Convert the lines, from the one containing "This screenshot has" through the end of the lines, into a two-column CSV with the columns instruction and response. Use one row per line, holding its text and its answer, each in a single quoted field with line breaks replaced by spaces.

▶ [Data under study]:
• • • •
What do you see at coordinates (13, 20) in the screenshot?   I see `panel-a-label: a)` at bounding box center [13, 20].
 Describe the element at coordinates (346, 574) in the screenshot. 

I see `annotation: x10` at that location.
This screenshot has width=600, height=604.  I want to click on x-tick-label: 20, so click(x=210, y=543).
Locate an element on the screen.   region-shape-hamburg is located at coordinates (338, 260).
• • • •
▶ [Output of the exercise]:
instruction,response
"This screenshot has width=600, height=604.","I want to click on x-tick-label: 20, so click(x=210, y=543)."
"Locate an element on the screen.","region-shape-hamburg is located at coordinates (338, 260)."